Single by Luis Fonsi and Stefflon Don

from the album Vida
- Language: Spanish; English;
- Released: June 14, 2018
- Genre: Latin pop; reggaeton;
- Length: 3:19
- Label: Universal Latin; Universal;
- Songwriter(s): Luis Fonsi; Dyo; Mauricio Rengifo; Andrés Torres; Stefflon Don;
- Producer(s): Andrés Torres; Mauricio Rengifo;

Luis Fonsi singles chronology
| "Échame la Culpa" (2017) | "Calypso" (2018) | "Sigamos Bailando" (2018) |

Stefflon Don singles chronology
| "Senseless" (2018) | "Calypso" (2018) | "Diamond Body" (2018) |

Music video
- "Calypso" on YouTube

= Calypso (Luis Fonsi and Stefflon Don song) =

"Calypso" is a song recorded by Puerto Rican singer and songwriter Luis Fonsi and English rapper and singer Stefflon Don. Fonsi co-wrote the song with Dyo, Stefflon Don and its producers Andrés Torres and Mauricio Rengifo. The song was first released through Universal Music Latin Entertainment on June 14, 2018 as the third single from his tenth studio album, Vida. A remixed version of the song with Colombian singer Karol G (in place of Don), was released on August 18, 2018. The song reached number one in Argentina and Chile, as well as the top 10 in Bolivia, Panama and Spain.

==Release==
The track was released along with a music video on June 14, 2018. "Calypso" gained 1.7 million US streams and 5,000 downloads sold in the week ending June 21. The song's official video has more than 200 million views on YouTube since its release.

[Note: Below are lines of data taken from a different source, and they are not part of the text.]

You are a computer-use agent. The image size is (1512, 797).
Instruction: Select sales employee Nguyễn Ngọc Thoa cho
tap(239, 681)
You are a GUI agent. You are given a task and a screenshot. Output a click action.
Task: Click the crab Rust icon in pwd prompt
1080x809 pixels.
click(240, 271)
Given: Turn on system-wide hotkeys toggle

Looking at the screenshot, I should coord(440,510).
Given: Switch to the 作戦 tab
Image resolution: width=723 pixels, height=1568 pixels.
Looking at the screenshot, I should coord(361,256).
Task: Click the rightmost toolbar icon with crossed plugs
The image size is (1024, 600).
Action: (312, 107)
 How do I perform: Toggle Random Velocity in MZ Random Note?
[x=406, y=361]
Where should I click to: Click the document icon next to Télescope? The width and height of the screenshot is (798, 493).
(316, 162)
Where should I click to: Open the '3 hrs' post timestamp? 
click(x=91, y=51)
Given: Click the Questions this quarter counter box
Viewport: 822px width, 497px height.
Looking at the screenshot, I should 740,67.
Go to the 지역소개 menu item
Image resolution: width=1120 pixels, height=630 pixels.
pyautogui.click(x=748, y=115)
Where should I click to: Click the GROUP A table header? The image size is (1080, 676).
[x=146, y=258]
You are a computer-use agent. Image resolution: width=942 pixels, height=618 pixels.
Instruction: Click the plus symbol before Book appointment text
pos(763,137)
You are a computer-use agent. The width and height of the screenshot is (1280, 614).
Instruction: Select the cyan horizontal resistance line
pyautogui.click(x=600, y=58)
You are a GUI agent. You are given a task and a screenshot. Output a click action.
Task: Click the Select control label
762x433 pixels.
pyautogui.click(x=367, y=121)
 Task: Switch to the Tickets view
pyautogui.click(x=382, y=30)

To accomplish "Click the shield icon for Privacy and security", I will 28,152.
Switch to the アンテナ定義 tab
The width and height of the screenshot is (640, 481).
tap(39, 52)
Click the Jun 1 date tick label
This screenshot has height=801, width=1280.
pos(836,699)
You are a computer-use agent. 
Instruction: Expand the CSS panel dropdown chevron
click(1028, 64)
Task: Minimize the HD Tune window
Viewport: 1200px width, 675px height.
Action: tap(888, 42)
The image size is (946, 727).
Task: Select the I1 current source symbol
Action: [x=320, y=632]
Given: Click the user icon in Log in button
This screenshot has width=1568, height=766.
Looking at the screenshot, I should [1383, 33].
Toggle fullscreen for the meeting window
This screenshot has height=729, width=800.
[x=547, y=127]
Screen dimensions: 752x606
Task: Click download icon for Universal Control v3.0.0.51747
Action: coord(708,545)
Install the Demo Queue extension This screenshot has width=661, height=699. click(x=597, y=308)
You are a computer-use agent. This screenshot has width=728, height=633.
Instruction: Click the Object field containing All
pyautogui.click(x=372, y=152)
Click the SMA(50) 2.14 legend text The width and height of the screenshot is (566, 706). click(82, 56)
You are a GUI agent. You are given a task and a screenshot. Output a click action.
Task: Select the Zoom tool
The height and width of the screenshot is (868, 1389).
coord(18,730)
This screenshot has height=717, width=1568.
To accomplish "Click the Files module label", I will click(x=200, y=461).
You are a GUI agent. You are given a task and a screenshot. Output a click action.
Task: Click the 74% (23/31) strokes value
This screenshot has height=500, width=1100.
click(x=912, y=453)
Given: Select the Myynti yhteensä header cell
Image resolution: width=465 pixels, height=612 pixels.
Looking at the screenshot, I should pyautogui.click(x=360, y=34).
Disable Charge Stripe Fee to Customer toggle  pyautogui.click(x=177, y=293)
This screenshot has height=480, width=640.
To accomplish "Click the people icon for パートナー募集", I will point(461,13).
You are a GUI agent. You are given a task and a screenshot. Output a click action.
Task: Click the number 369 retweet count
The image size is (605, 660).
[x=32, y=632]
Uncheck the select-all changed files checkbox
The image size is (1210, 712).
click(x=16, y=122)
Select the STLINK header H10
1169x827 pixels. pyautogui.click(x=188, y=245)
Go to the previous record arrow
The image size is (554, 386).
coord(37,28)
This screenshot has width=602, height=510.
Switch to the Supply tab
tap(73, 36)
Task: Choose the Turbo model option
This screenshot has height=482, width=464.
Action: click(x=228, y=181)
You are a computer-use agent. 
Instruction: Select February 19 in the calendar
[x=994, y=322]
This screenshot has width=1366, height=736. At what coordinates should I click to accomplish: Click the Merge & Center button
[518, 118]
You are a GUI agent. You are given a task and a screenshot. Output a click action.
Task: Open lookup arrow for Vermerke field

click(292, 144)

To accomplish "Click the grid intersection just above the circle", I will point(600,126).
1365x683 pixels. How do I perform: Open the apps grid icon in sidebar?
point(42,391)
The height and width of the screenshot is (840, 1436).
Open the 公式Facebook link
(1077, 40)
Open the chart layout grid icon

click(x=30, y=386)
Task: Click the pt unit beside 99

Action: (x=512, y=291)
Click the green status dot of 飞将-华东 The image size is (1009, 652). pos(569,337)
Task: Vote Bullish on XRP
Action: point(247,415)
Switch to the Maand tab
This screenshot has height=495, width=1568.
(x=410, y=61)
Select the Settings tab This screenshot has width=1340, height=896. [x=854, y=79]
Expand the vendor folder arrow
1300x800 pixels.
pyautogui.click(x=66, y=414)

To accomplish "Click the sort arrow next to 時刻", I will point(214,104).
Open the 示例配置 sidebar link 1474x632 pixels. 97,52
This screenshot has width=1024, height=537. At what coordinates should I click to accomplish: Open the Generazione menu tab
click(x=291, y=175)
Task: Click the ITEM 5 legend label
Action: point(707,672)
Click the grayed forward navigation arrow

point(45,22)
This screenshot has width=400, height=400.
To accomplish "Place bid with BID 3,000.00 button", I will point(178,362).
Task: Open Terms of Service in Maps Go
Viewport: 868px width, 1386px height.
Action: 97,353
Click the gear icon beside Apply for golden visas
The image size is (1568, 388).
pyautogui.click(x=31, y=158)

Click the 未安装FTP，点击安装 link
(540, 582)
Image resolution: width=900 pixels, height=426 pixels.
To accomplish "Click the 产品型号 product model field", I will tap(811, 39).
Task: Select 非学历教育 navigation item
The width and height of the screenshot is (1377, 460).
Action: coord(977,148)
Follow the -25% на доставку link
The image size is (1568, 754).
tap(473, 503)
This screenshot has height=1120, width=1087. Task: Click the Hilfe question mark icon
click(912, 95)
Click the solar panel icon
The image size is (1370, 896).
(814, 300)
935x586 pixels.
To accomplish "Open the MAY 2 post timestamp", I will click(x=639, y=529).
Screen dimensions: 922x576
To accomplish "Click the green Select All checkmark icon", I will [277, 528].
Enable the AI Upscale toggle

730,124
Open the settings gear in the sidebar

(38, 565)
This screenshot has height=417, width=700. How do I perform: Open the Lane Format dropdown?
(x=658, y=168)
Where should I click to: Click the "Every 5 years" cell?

The song is featured in the 2018 dance video game Just Dance 2019.

==Track listings==
- Digital download
1. "Calypso" – 3:19

- CD single
2. "Calypso" – 3:20
3. "Calypso" (instrumental) – 3:20

==Charts==
===Weekly charts===

| Chart (2018) | Peak position |
|---|---|
| Argentina (Monitor Latino) | 1 |
| Bolivia (Monitor Latino) | 6 |
| Belgium (Ultratip Wallonia) | 1 |
| Chile (Monitor Latino) | 1 |
| Colombia (National-Report) | 12 |
| Dominican Republic (SODINPRO) | 47 |
| France Downloads (SNEP) | 25 |
| Italy (FIMI) | 32 |
| Panama (Monitor Latino) | 2 |
| Poland (Polish Airplay Top 100) | 19 |
| Puerto Rico (Monitor Latino) | 1 |
| Slovenia (SloTop50) | 34 |
| Spain (PROMUSICAE) | 6 |
| Sweden (Sverigetopplistan) | 92 |
| Switzerland (Schweizer Hitparade) | 12 |
| US Hot Latin Songs (Billboard) | 23 |
| US Latin Airplay (Billboard) | 1 |
| US Latin Rhythm Airplay (Billboard) | 1 |
| Venezuela (Monitor Latino) | 17 |

Remix

| Chart (2018) | Peak position |
|---|---|
| Argentina (Argentina Hot 100) | 20 |
| US Hot Latin Songs (Billboard) | 11 |

===Year-end charts===

| Chart (2018) | Position |
|---|---|
| Argentina (Monitor Latino) | 15 |
| Portugal Full Track Download (AFP) | 114 |
| Spain (PROMUSICAE) | 38 |
| Switzerland (Schweizer Hitparade) | 71 |
| US Hot Latin Songs (Billboard) | 58 |

==Certifications==

| Region | Certification | Certified units/sales |
| Brazil (Pro-Música Brasil) | Platinum | 40,000^{‡} |
| Italy (FIMI) | Platinum | 50,000^{‡} |
| Mexico (AMPROFON) | Platinum | 60,000^{‡} |
| Poland (ZPAV) | Gold | 25,000^{‡} |
| Spain (PROMUSICAE) | 2× Platinum | 80,000^{‡} |
^{‡} Sales+streaming figures based on certification alone.